Another important limitation of this study is that information regarding dogs treated with ACDs other than LEV was not included in this study. We chose not to analyze these dogs because the number of dogs treated with other ACDs was small, and protocols for use of other ACDs were heterogeneous. This heterogeneity of treatment regimens may be attributable to the absence of evidence of clinical efficacy of other ACDs (eg, phenobarbital, potassium bromide[8, 16]) to prevent seizure activity after CPS attenuation, and concerns about the hepatotoxicity of these agents. A study to compare the efficacy of LEV with other ACDs to decrease the incidence of postoperative seizure activity may not be feasible because of the large sample size that would be required for a cohort study and the time period that would be required to obtain sufficient numbers of seizure cases to test the hypothesis of an association between LEV treatment and decreased incidence or odds of seizures.

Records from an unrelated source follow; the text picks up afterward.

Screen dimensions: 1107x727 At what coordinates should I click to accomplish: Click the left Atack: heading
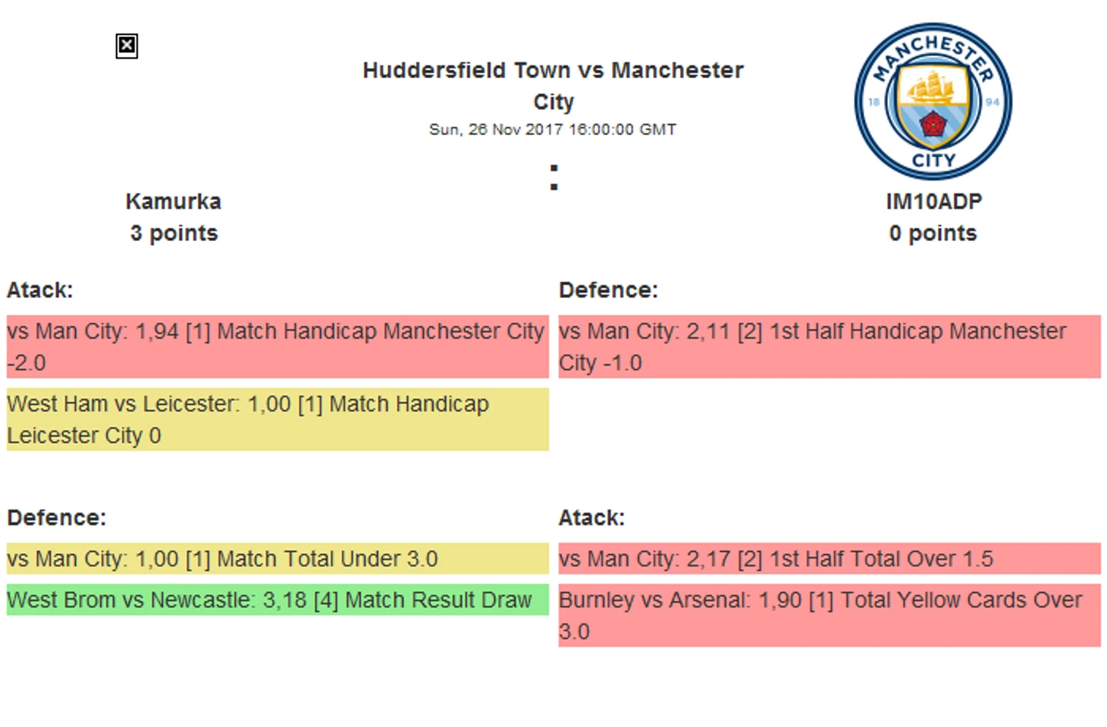[x=40, y=290]

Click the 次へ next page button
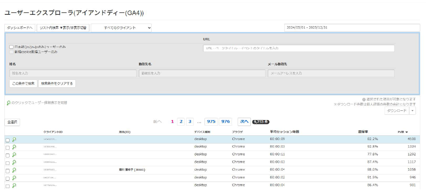tap(244, 121)
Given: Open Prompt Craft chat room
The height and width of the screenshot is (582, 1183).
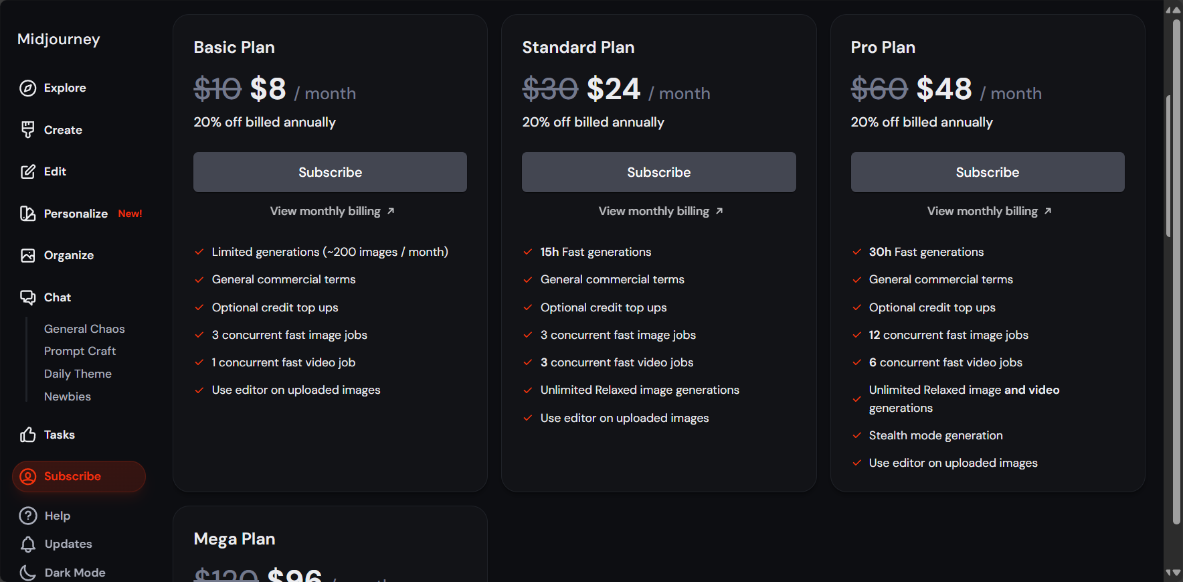Looking at the screenshot, I should pos(80,351).
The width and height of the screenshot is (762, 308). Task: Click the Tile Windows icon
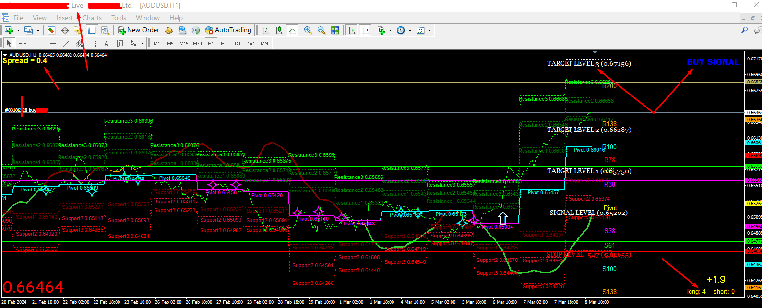[x=335, y=30]
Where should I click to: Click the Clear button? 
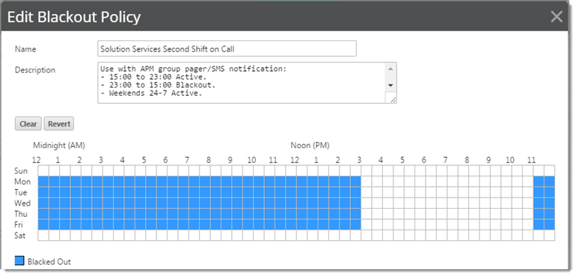[x=28, y=124]
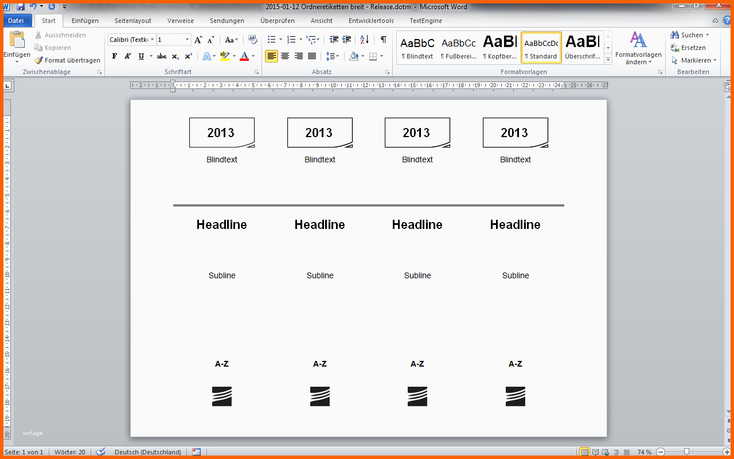Switch to the Seitenlayout tab
Viewport: 734px width, 459px height.
[133, 21]
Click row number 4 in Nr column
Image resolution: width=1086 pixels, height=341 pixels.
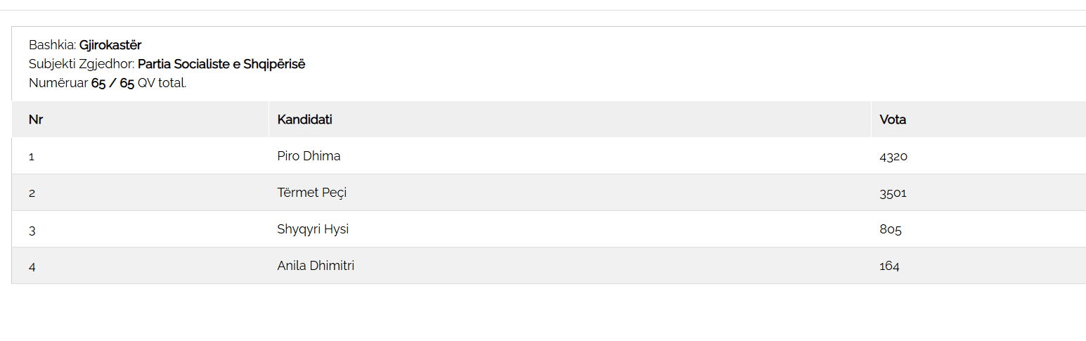point(32,266)
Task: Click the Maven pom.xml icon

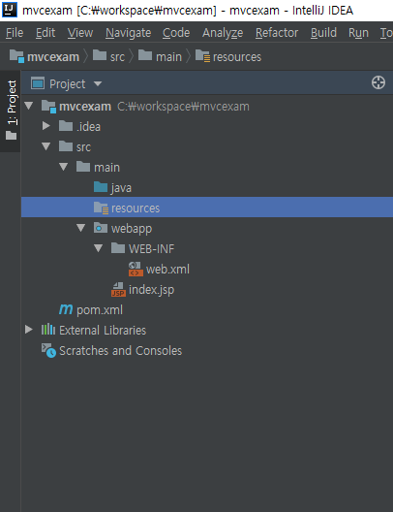Action: (66, 309)
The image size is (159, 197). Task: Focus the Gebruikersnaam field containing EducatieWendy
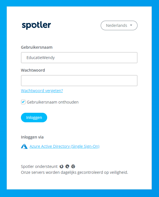tap(79, 58)
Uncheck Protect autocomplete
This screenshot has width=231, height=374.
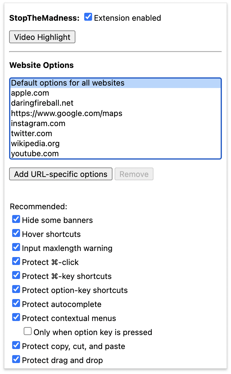16,303
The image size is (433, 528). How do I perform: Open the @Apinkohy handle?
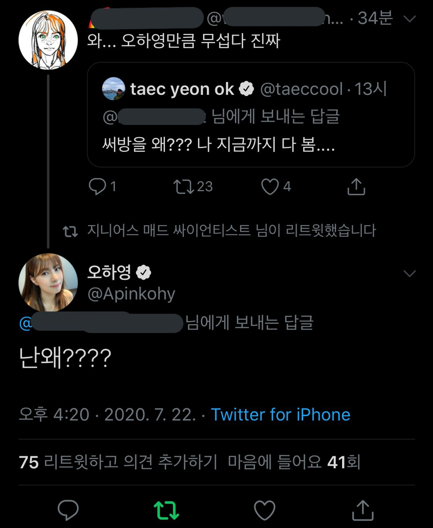(131, 294)
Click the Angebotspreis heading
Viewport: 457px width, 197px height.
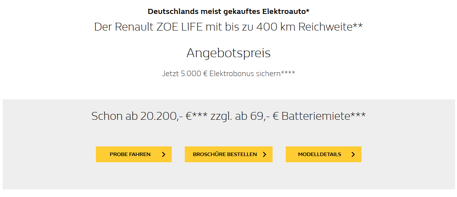(229, 53)
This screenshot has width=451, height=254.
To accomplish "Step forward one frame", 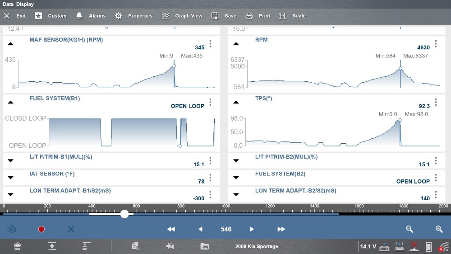I will tap(252, 229).
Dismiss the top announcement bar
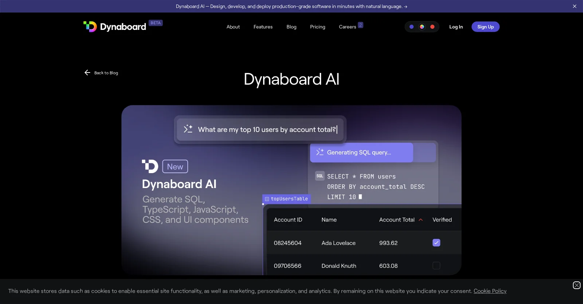Viewport: 583px width, 304px height. coord(575,6)

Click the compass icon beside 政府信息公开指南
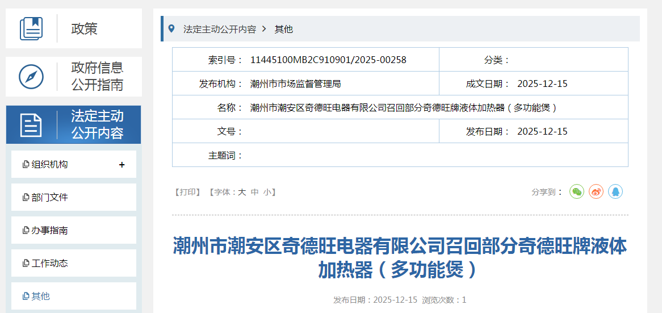click(31, 77)
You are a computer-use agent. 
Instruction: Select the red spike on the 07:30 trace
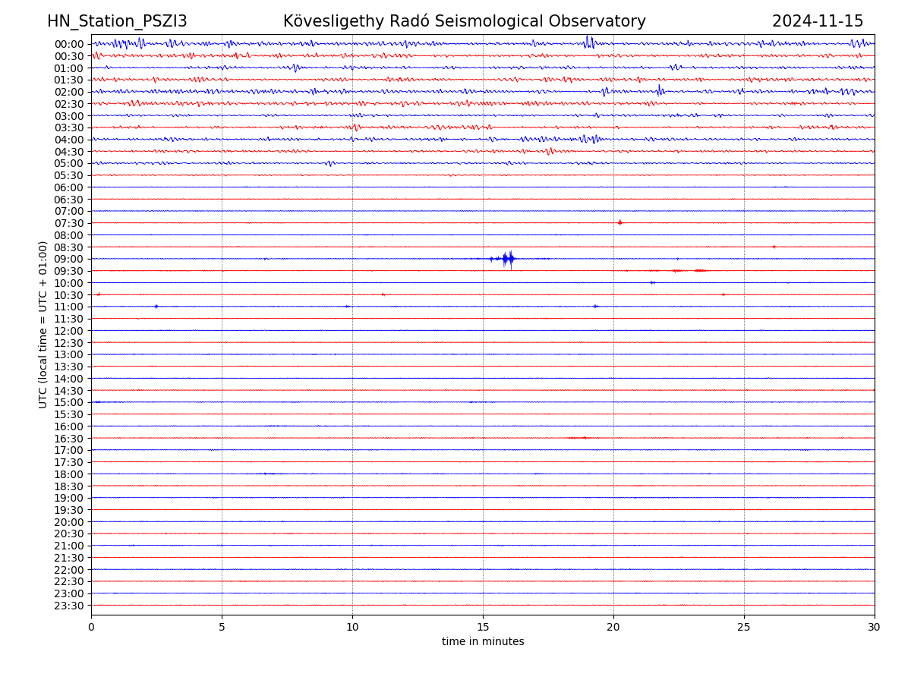619,222
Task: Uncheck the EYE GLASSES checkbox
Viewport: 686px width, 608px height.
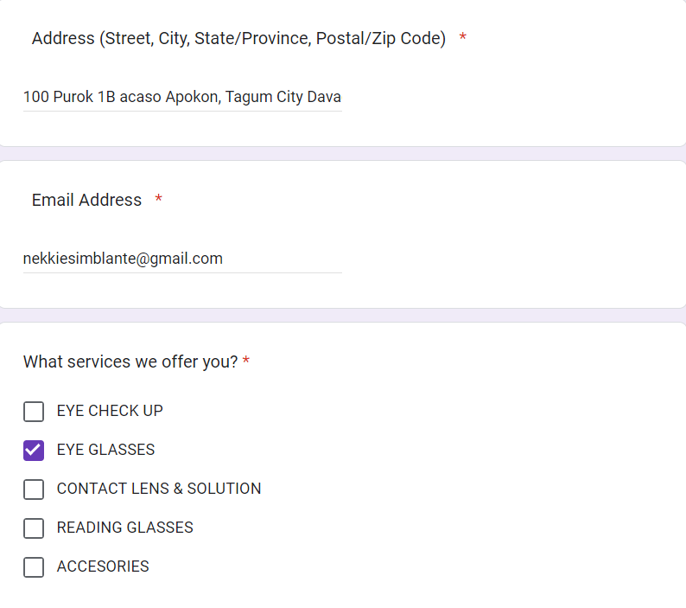Action: pyautogui.click(x=34, y=451)
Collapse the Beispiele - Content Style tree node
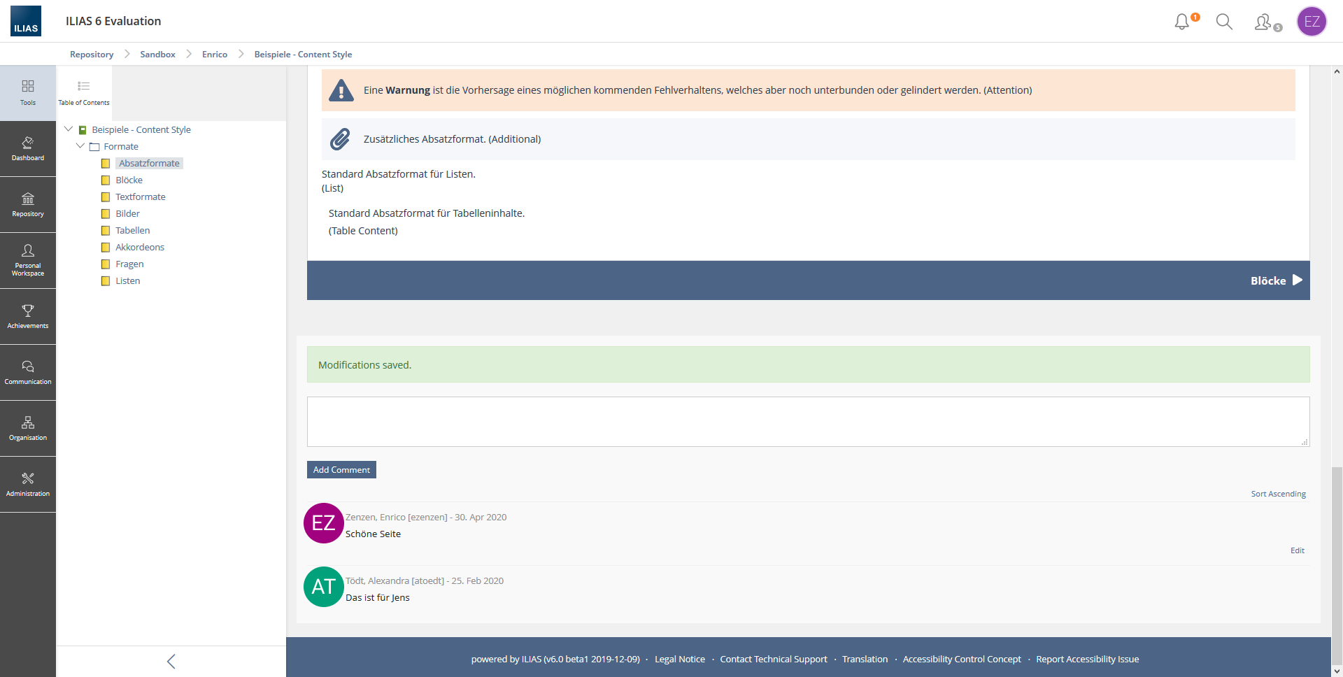This screenshot has height=677, width=1343. click(x=69, y=129)
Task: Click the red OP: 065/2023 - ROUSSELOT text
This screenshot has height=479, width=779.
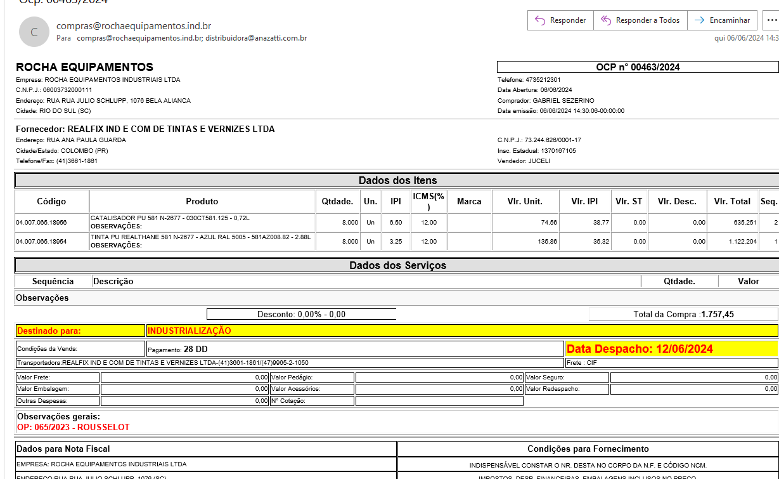Action: [x=73, y=427]
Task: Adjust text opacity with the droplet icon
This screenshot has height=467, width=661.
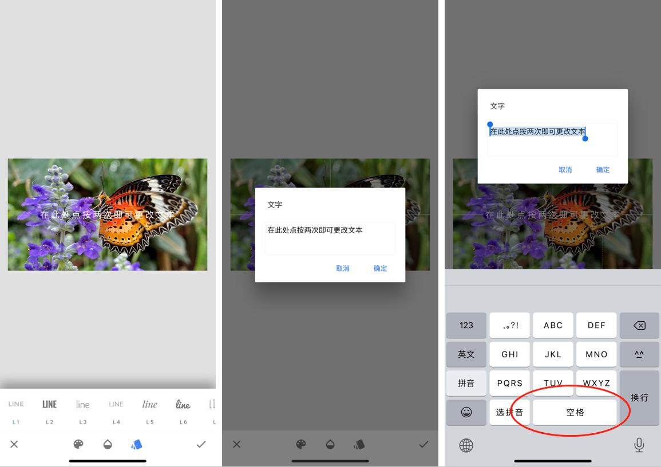Action: coord(108,444)
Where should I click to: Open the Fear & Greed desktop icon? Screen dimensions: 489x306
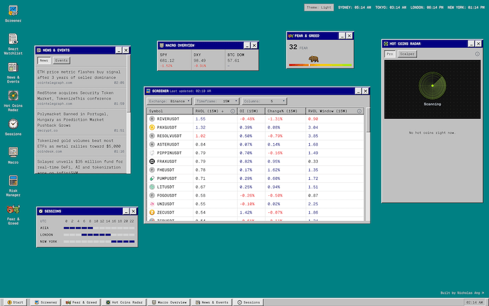pos(13,210)
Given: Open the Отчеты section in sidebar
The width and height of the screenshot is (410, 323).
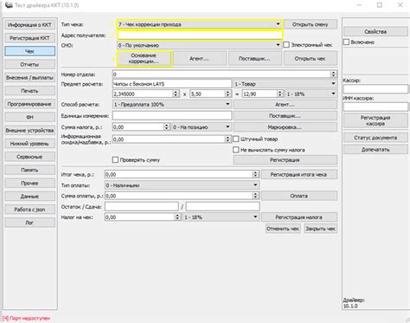Looking at the screenshot, I should pos(29,64).
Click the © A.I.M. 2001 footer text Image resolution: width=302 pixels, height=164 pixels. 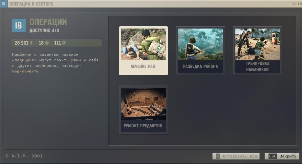[24, 156]
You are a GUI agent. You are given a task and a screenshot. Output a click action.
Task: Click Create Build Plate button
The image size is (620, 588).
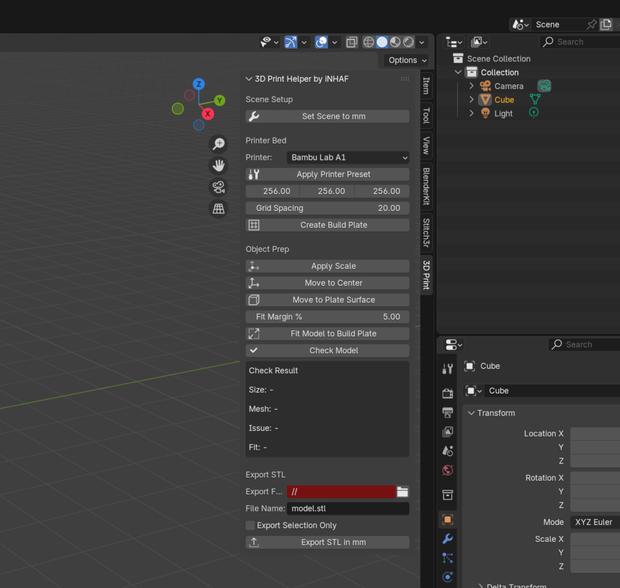tap(328, 225)
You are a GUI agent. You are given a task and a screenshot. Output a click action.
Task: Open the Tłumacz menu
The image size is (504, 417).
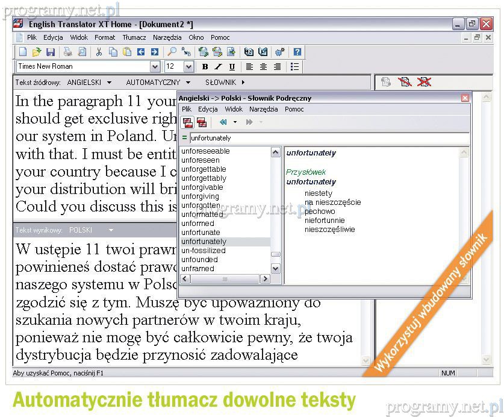[134, 37]
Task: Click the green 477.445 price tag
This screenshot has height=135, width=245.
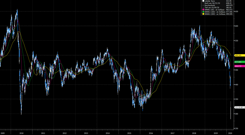Action: click(240, 62)
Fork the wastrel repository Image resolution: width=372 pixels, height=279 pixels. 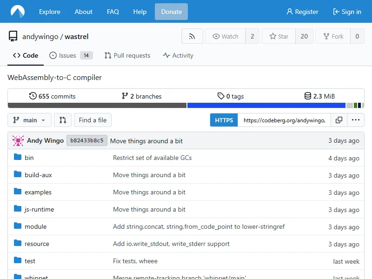tap(332, 36)
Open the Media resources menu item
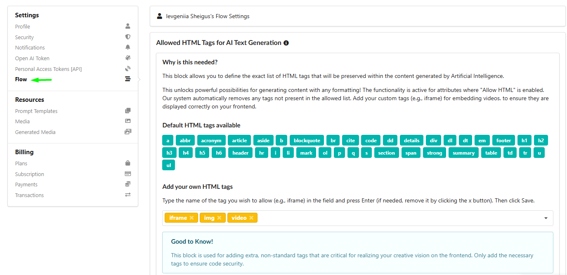 22,121
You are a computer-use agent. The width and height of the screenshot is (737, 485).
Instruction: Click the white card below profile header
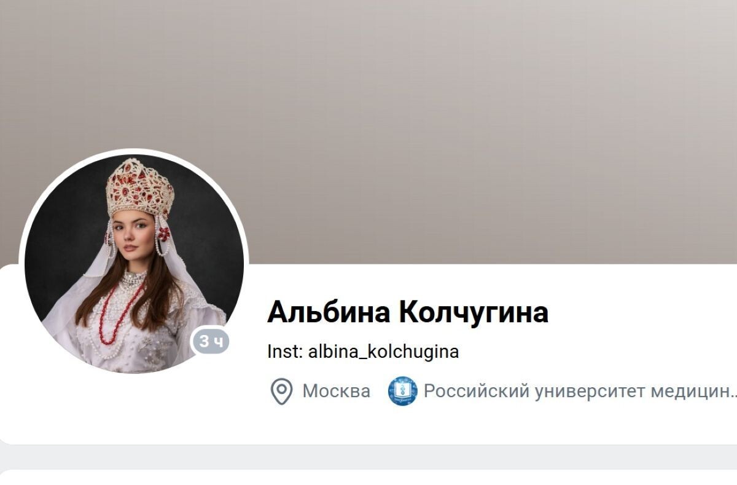coord(369,478)
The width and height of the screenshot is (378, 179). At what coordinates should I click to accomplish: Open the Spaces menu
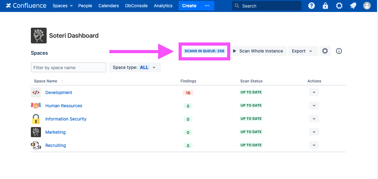click(62, 6)
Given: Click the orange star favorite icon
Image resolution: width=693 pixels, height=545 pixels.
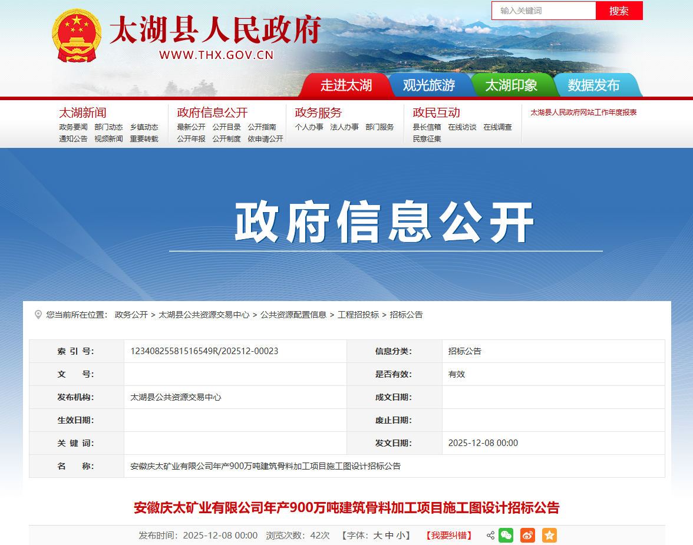Looking at the screenshot, I should (549, 536).
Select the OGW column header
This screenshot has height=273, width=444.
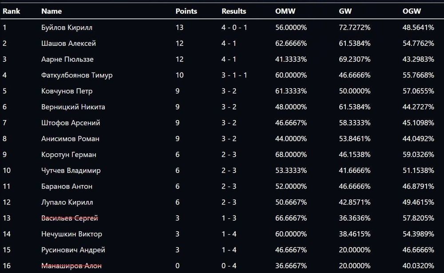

Our study identified a low incidence of postoperative seizures (3%) in dogs undergoing surgical attenuation of CPS with ameroid ring constrictors. All dogs manifesting seizure activity after CPS surgery were ultimately euthanized before hospital discharge. No dog administered LEV at a minimum of 24 hours before surgery experienced postoperative seizures regardless of age at the time of surgery and location of the shunting vessel. Our results indicate that pretreatment of dogs with surgical CPS with LEV at a dosage of 60 mg/kg/day may decrease the incidence of postoperative seizures and status epilepticus.